Why check unpaid estimates?
- If there has been a change in exposures, then the unpaid estimates have to be updated.
- "Are claims developing as expected, or are there any surprises?"
- A diagnostic to check if unpaid claim estimates are reasonable.
- Actual vs expected = Retroactive testing

What if actual development \(\gt\) expected development? (HUGH WHITE). Options are:
1. Reduce IBNR (speedup in reporting) Expected Claims
2. Leave IBNR unchanged (large reported claim, black swan). Future is as per expectation. B-F
3. Increase IBNR. (deterioration of claims ratio). Development

Expected Emergence

Expected Reported Claims between \(t\) and \(t+1\)
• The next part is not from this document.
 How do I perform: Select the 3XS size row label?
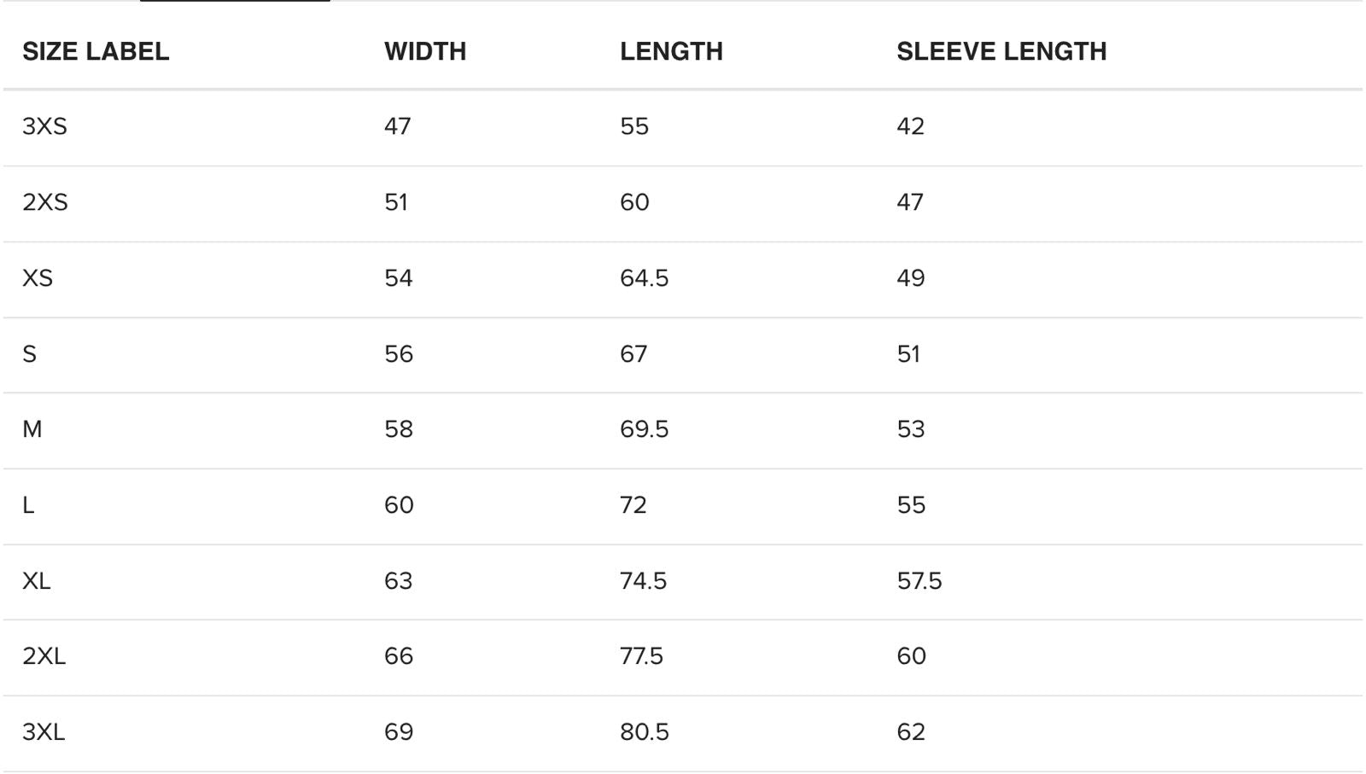pyautogui.click(x=44, y=126)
\[ (\text{Ult claims} - \text{Cum. Rept claims}_{t}) \times \dfrac{\%Rept_{t+1} - \%Rept_{t}}{1 - \%Rept_{t}} \]
  • This formula preserves current IBNR/unpaid claims
  • %rept or %paid = 1/CDF

Development for Ultimate estimates

Then the following are equivalent to Expected Reported Claims between \(t\) and \(t+1\)
- \(\text{Cum. rept claims}_{t} \times \left(LDF_{(t,t+1)} -1\right)\)
- \(\text{Ult Claims} \times(\%Rept_{t+1} - \%\mathrm{Re}pt_{t})\)

Interpolation

  • Linear interpolation within a quarter \(\to\) more reasonable expected emergence estimate than that within an entire year.
    • \(\impliedby\) Development higher for earlier maturities and decreases over time.
  • Linear interpolation assumption is not reasonable for prolonged periods
    • Most development will tend to occur earlier in the year than later in the year.